If that’s you, there’s now a way to hold Berkshire and get a consistent monthly income stream in Canadian dollars: the Berkshire Hathaway (BRK) Yield Shares Purpose ETF (NEOE:BRKY).
What is BRKY?
BRKY is a Canadian-listed ETF that aims to provide monthly income by holding Berkshire Hathaway shares and applying a covered call strategy to about half the position. It also uses moderate leverage (25%) to enhance potential returns.
A covered call is a strategy whereby you hold a stock (in this case, BRK.B shares) and sell call options on it. A call option gives someone else the right, but not the obligation to buy the stock from you at a set price before a set date. By selling that option, you collect a premium, which becomes income.
That premium is the core of the ETF’s monthly payout. Since BRKY sells calls on only half of its Berkshire position, you still get some upside if the stock rallies. But you’re giving up the full potential gains in exchange for consistent cash flow.
The ETF does all the work for you. It manages the stock position, writes the options, and handles the leverage in a tightly regulated wrapper. As a unitholder, you don’t need to understand options trading or use margin yourself. You just hold BRKY and collect monthly payouts in Canadian dollars.
How much income does it pay?
BRKY currently pays a monthly distribution of $0.10 per unit, which works out to a 4.4% annualized yield at recent prices.

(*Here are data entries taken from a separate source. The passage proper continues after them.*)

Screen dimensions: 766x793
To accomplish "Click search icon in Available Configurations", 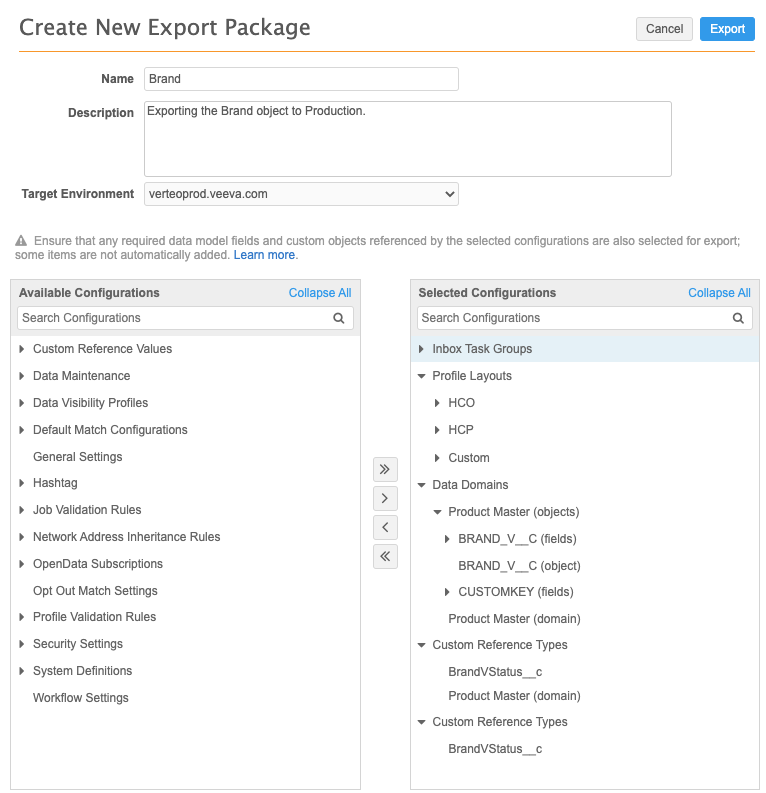I will coord(339,318).
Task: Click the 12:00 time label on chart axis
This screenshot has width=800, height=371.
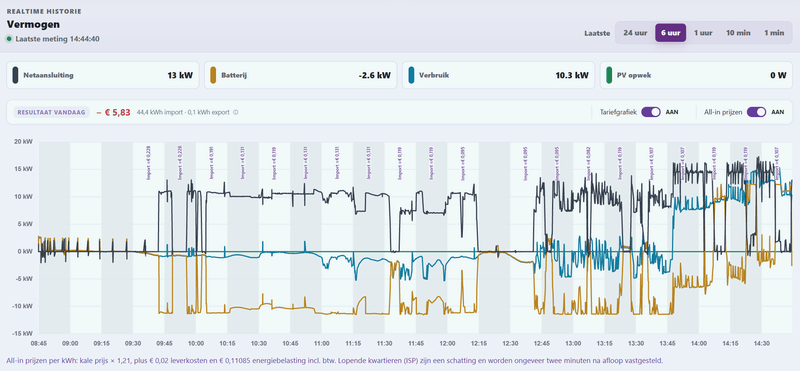Action: pyautogui.click(x=447, y=343)
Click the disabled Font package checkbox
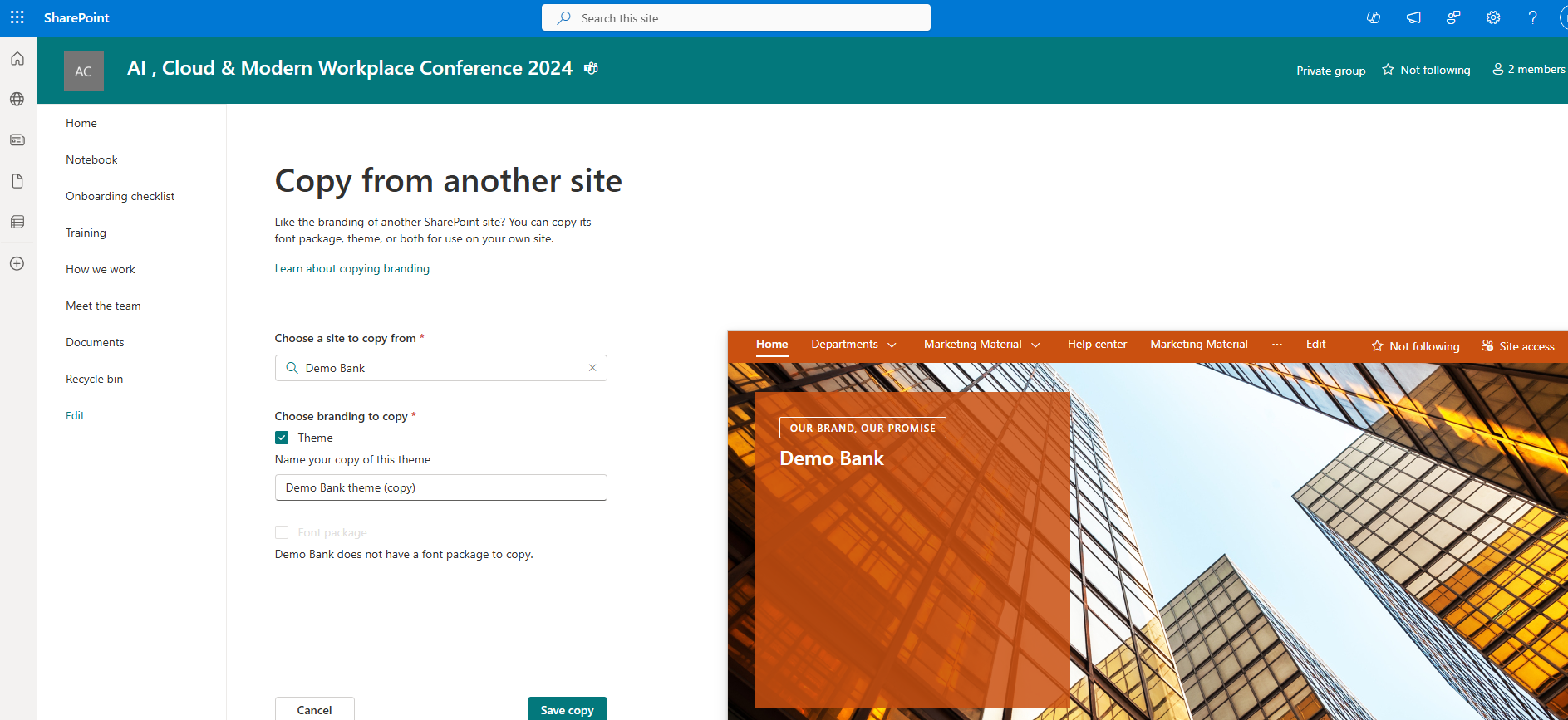 [282, 532]
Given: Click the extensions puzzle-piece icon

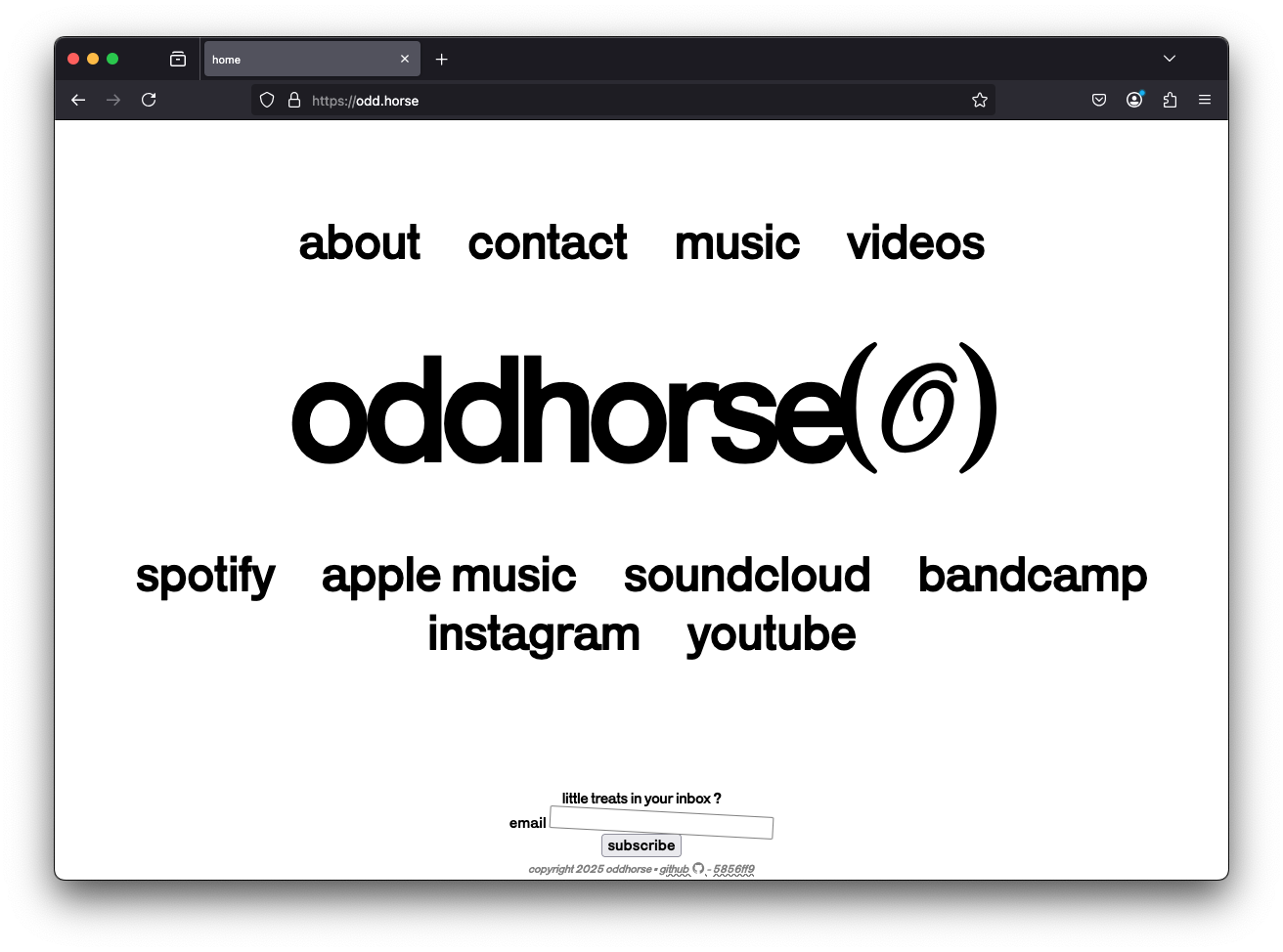Looking at the screenshot, I should pyautogui.click(x=1170, y=100).
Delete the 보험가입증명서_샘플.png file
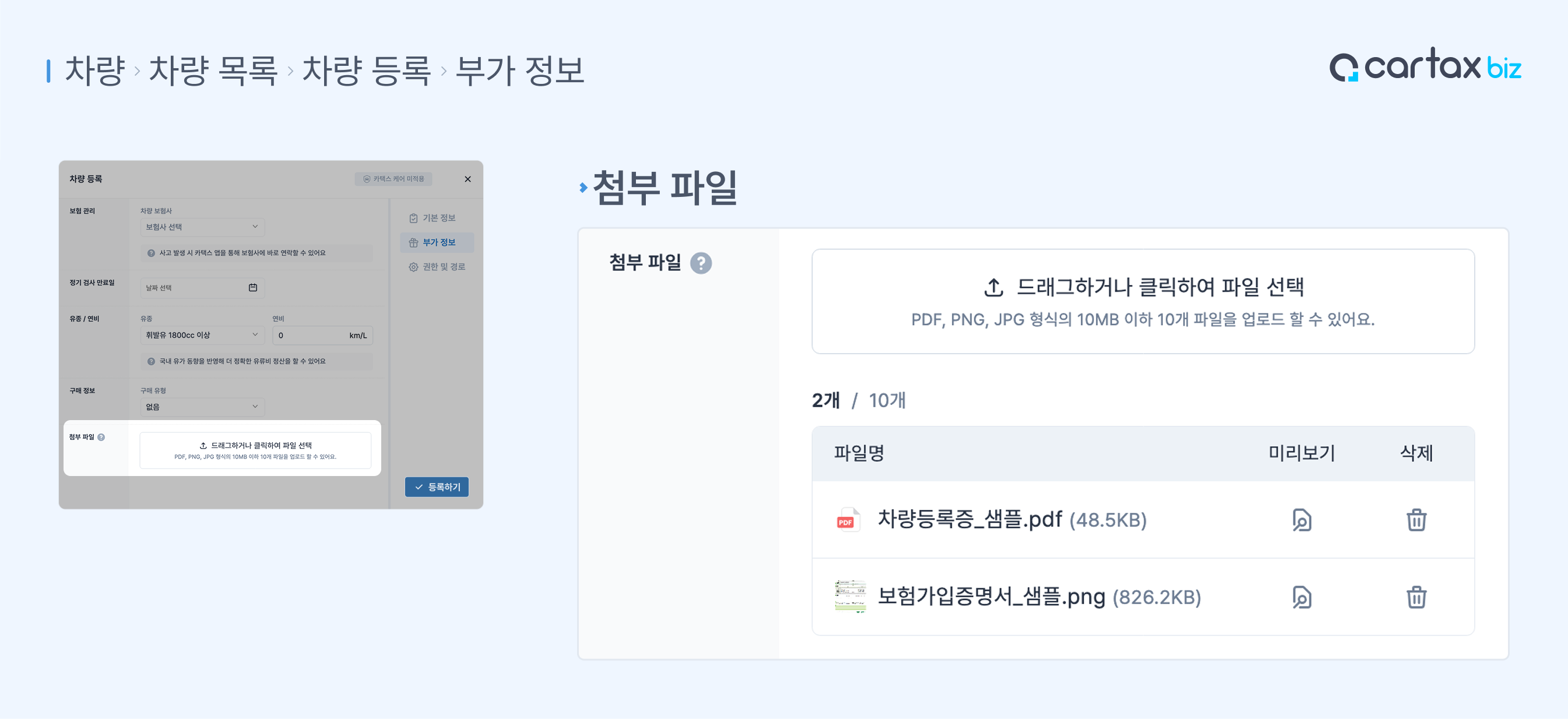This screenshot has width=1568, height=719. [x=1416, y=597]
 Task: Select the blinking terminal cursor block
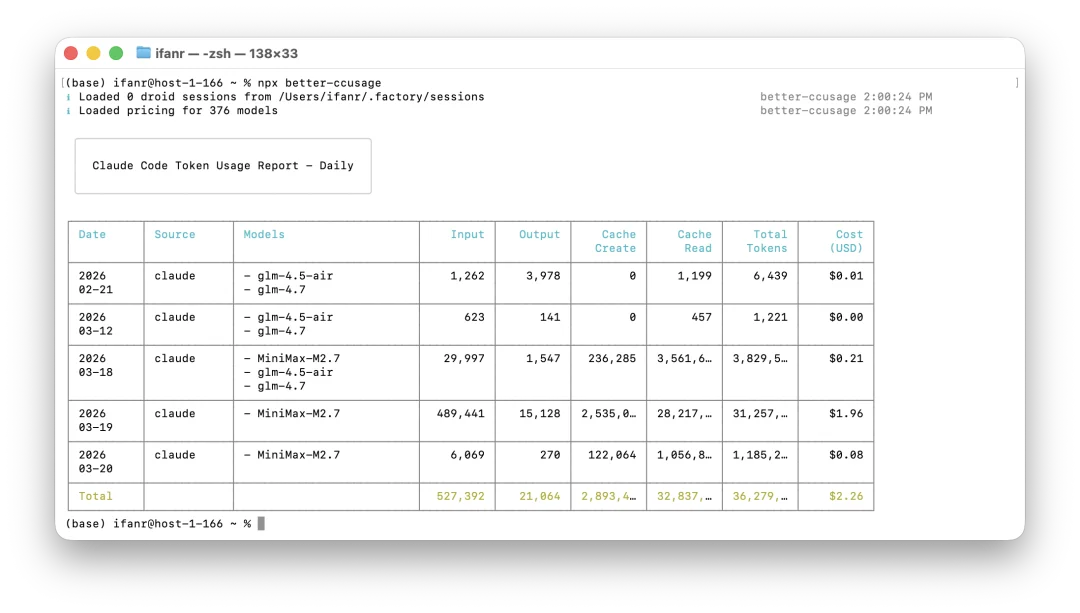tap(260, 522)
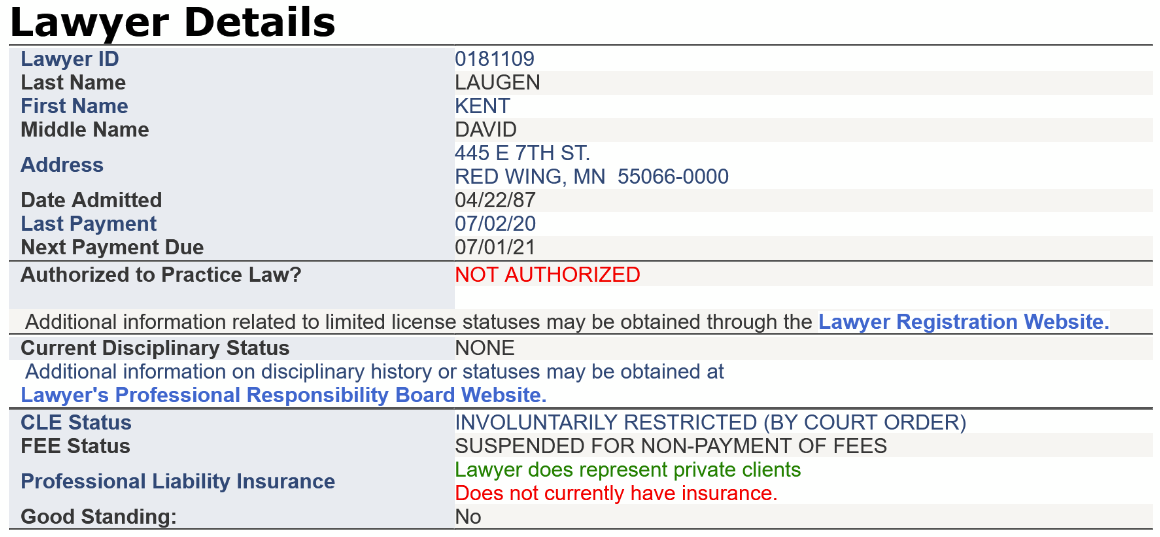This screenshot has width=1160, height=537.
Task: Click the Lawyer Details heading
Action: pyautogui.click(x=172, y=22)
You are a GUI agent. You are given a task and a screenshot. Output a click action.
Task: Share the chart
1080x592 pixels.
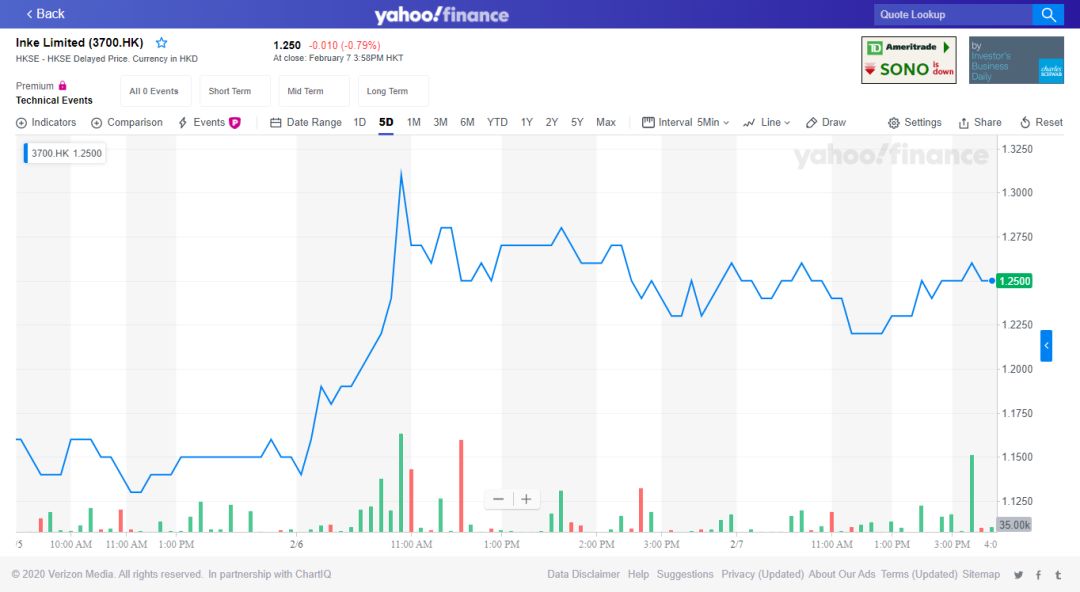(x=979, y=123)
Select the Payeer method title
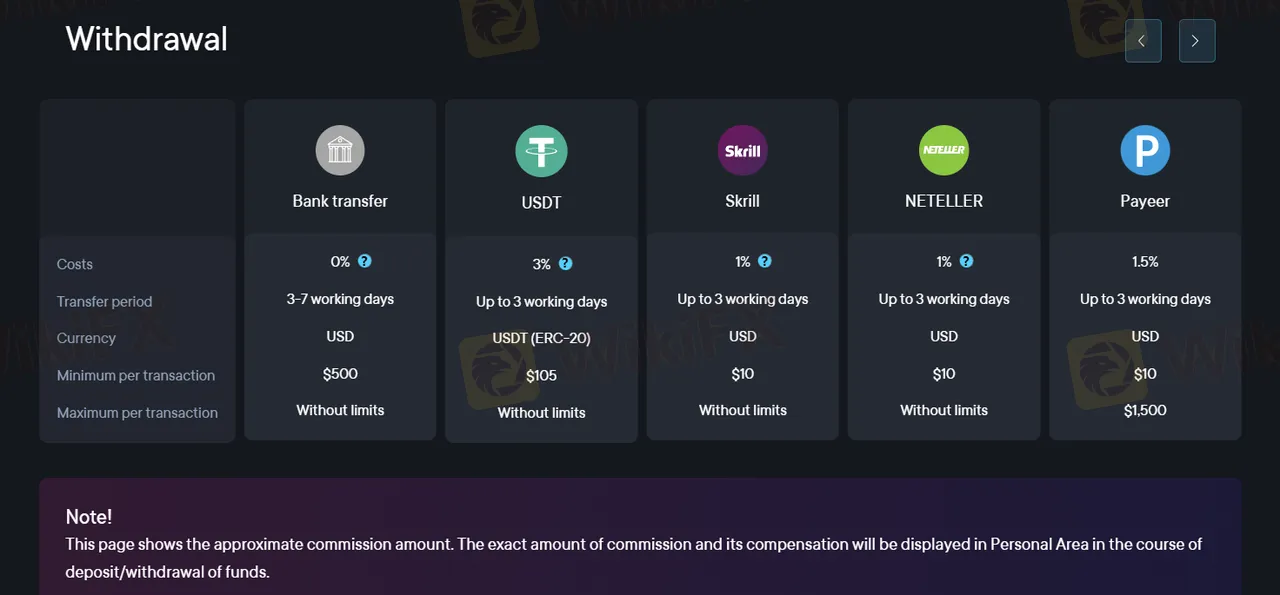Viewport: 1280px width, 595px height. pos(1145,201)
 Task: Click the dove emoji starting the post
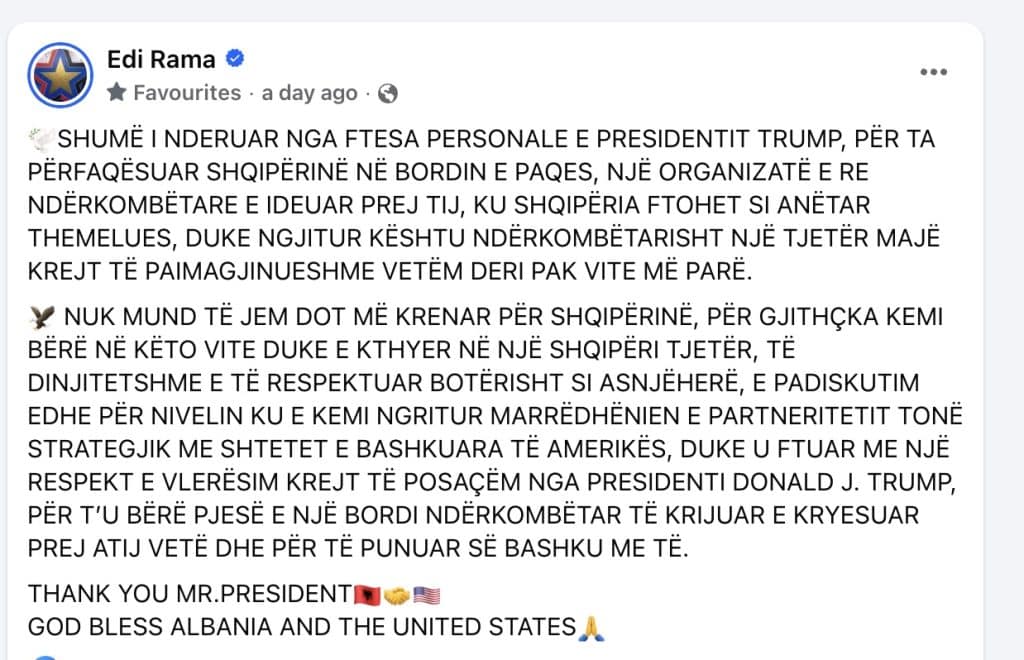click(38, 139)
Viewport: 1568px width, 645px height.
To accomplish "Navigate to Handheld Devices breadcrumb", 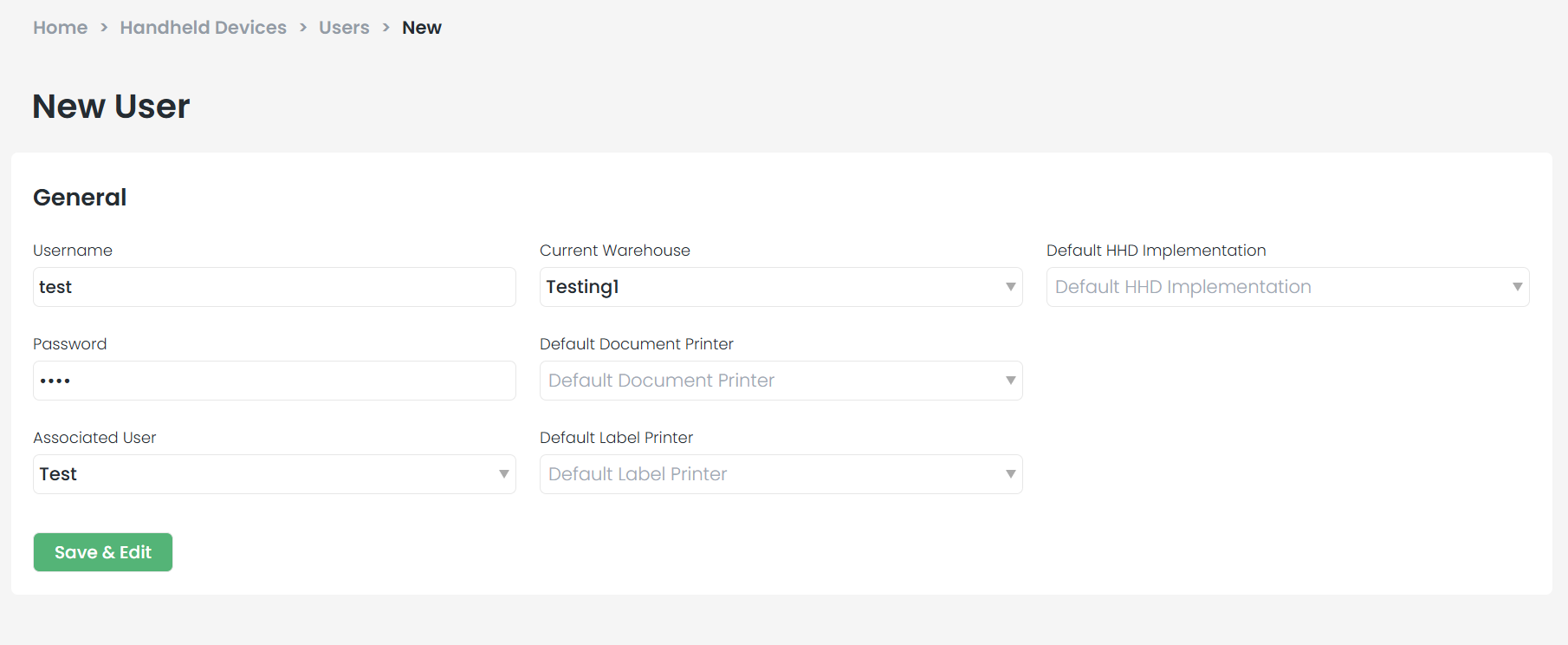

That’s not sky-high, but it’s right in line with most large-cap Canadian dividend stocks and higher than the average GIC rate you’d find at major banks.
For a stock that doesn’t pay dividends at all, that’s a nice turnaround. And for Canadian investors, the fact that BRKY pays in CAD makes it easier to hold without worrying about currency exchange or cross-border tax issues.
BRKY does come with some cost. Its management fee is 0.40%, but because the fund is 1.25 times leveraged, the total expense ratio clocks in at 1.8%. That might look high at first, but don’t let it scare you off.
Leverage adds borrowing costs, and those are included in the expense figure. It’s a fair price to pay if you want to turn a non-dividend-paying U.S. stock into a monthly income stream that lands in your Canadian account automatically.